In the entries that follow, the lines from the one with "PIXEL NAVY BOY" through the one with "[Open Google Play" are the ones to write out, exactly and with both ends included. Nothing else should appear.

### Data entries
◇ ◇ ◇ ◇

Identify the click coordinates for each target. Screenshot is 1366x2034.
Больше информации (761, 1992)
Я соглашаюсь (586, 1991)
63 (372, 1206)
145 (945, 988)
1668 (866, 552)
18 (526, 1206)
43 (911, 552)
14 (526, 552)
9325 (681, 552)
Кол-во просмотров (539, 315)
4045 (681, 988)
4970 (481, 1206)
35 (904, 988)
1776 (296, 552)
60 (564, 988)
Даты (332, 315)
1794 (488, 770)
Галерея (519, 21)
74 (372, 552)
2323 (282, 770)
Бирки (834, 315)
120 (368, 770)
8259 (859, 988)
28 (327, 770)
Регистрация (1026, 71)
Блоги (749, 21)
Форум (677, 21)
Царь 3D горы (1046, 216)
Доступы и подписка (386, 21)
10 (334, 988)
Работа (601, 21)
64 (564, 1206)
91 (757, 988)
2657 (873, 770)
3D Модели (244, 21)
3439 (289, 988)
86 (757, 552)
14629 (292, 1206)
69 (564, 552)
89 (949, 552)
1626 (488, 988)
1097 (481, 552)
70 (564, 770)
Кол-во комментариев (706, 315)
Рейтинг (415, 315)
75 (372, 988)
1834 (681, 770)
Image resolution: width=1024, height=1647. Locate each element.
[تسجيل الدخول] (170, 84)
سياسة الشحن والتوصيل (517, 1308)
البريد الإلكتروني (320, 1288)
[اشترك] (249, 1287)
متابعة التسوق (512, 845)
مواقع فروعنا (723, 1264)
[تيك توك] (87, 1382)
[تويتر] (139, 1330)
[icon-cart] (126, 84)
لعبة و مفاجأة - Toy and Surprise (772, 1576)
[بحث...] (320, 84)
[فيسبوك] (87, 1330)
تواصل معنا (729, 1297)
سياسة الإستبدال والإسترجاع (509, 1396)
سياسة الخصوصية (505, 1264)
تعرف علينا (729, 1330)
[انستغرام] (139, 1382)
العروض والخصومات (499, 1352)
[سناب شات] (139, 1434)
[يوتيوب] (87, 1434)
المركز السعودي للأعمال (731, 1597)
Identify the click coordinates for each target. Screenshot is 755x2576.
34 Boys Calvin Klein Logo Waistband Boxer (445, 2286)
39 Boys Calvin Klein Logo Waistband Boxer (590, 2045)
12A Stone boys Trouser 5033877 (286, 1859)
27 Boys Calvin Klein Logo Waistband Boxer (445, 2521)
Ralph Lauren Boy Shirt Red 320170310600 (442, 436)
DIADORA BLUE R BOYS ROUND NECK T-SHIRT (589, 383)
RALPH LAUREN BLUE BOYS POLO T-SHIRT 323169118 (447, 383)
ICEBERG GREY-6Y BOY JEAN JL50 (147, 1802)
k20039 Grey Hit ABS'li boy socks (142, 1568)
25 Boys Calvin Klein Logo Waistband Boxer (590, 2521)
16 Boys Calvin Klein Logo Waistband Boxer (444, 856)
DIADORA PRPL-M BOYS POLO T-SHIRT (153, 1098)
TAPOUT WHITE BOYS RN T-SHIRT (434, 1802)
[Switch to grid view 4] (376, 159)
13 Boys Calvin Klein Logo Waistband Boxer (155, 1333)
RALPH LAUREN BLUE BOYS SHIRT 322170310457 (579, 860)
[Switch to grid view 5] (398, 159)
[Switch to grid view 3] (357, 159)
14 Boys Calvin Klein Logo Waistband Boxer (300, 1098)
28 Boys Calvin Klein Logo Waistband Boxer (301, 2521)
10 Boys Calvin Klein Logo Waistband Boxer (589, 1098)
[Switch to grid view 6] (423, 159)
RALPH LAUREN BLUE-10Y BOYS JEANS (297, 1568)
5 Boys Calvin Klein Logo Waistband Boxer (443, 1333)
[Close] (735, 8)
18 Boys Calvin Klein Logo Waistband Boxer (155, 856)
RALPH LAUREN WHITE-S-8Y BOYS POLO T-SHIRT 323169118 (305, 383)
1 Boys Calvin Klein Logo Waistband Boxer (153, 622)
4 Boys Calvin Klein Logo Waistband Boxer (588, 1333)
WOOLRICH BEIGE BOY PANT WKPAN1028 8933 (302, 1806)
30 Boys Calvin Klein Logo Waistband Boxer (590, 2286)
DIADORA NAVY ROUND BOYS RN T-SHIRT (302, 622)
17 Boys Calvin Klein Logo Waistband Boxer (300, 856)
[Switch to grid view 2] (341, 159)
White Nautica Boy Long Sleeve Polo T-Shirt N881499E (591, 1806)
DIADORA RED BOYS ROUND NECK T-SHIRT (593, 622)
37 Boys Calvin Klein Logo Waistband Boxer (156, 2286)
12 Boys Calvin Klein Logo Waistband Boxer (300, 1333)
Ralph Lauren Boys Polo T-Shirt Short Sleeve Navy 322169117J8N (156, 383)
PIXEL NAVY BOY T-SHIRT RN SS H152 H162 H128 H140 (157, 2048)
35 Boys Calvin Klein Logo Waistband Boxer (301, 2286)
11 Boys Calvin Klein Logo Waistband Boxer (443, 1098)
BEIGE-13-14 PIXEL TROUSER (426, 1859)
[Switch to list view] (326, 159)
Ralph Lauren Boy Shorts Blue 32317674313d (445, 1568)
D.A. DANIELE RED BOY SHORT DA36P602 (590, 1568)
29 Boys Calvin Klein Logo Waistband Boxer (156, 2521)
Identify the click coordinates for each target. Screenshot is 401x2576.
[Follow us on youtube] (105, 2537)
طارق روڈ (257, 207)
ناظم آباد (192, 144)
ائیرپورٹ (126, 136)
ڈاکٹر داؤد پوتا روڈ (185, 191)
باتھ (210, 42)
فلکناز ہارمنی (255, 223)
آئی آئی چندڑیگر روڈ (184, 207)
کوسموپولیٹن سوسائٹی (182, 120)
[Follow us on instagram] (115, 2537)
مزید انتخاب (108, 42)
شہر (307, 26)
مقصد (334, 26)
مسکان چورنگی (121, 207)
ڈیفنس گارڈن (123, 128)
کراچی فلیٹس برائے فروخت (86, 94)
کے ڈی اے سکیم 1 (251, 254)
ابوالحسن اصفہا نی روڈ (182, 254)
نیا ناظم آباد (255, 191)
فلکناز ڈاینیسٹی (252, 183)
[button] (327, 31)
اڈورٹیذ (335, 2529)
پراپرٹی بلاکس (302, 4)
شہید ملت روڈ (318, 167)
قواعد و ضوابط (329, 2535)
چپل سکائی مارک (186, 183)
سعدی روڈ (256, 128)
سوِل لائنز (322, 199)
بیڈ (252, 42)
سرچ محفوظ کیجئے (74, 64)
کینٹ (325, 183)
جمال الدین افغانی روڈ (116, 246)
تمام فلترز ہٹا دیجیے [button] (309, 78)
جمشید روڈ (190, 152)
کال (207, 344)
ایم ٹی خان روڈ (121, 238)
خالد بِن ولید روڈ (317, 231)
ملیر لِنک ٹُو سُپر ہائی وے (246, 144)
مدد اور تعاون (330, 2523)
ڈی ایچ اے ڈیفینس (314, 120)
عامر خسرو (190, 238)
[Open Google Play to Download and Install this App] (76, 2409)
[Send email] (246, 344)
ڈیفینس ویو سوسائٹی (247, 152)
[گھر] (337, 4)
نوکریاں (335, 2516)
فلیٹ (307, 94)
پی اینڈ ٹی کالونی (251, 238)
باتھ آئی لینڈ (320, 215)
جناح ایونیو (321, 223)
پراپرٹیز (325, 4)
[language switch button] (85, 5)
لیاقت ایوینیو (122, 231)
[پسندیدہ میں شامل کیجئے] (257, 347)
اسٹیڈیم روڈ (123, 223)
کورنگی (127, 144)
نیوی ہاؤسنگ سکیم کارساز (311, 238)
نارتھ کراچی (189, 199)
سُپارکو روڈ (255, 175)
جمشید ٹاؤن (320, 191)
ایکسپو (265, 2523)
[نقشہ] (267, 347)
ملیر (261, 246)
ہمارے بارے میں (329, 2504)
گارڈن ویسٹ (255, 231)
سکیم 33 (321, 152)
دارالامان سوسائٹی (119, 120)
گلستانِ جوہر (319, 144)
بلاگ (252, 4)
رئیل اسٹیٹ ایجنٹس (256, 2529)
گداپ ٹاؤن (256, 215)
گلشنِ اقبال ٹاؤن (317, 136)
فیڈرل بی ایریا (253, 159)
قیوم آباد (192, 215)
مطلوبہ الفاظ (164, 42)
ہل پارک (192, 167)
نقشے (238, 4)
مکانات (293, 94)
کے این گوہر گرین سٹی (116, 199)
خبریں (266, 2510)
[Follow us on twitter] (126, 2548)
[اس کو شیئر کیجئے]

◇ ◇ ◇ ◇

### Answer section
PIXEL NAVY BOY T-SHIRT RN SS H152 H162 H128 H140 (157, 2048)
35 Boys Calvin Klein Logo Waistband Boxer (301, 2286)
11 Boys Calvin Klein Logo Waistband Boxer (443, 1098)
BEIGE-13-14 PIXEL TROUSER (426, 1859)
[Switch to list view] (326, 159)
Ralph Lauren Boy Shorts Blue 32317674313d (445, 1568)
D.A. DANIELE RED BOY SHORT DA36P602 (590, 1568)
29 Boys Calvin Klein Logo Waistband Boxer (156, 2521)
Identify the click coordinates for each target. Screenshot is 401x2576.
[Follow us on youtube] (105, 2537)
طارق روڈ (257, 207)
ناظم آباد (192, 144)
ائیرپورٹ (126, 136)
ڈاکٹر داؤد پوتا روڈ (185, 191)
باتھ (210, 42)
فلکناز ہارمنی (255, 223)
آئی آئی چندڑیگر روڈ (184, 207)
کوسموپولیٹن سوسائٹی (182, 120)
[Follow us on instagram] (115, 2537)
مزید انتخاب (108, 42)
شہر (307, 26)
مقصد (334, 26)
مسکان چورنگی (121, 207)
ڈیفنس گارڈن (123, 128)
کراچی فلیٹس برائے فروخت (86, 94)
کے ڈی اے سکیم 1 (251, 254)
ابوالحسن اصفہا نی روڈ (182, 254)
نیا ناظم آباد (255, 191)
فلکناز ڈاینیسٹی (252, 183)
[button] (327, 31)
اڈورٹیذ (335, 2529)
پراپرٹی بلاکس (302, 4)
شہید ملت روڈ (318, 167)
قواعد و ضوابط (329, 2535)
چپل سکائی مارک (186, 183)
سعدی روڈ (256, 128)
سوِل لائنز (322, 199)
بیڈ (252, 42)
سرچ محفوظ کیجئے (74, 64)
کینٹ (325, 183)
جمال الدین افغانی روڈ (116, 246)
تمام فلترز ہٹا دیجیے [button] (309, 78)
جمشید روڈ (190, 152)
کال (207, 344)
ایم ٹی خان روڈ (121, 238)
خالد بِن ولید روڈ (317, 231)
ملیر لِنک ٹُو سُپر ہائی وے (246, 144)
مدد اور تعاون (330, 2523)
ڈی ایچ اے ڈیفینس (314, 120)
عامر خسرو (190, 238)
[Open Google Play to Download and Install this App] (76, 2409)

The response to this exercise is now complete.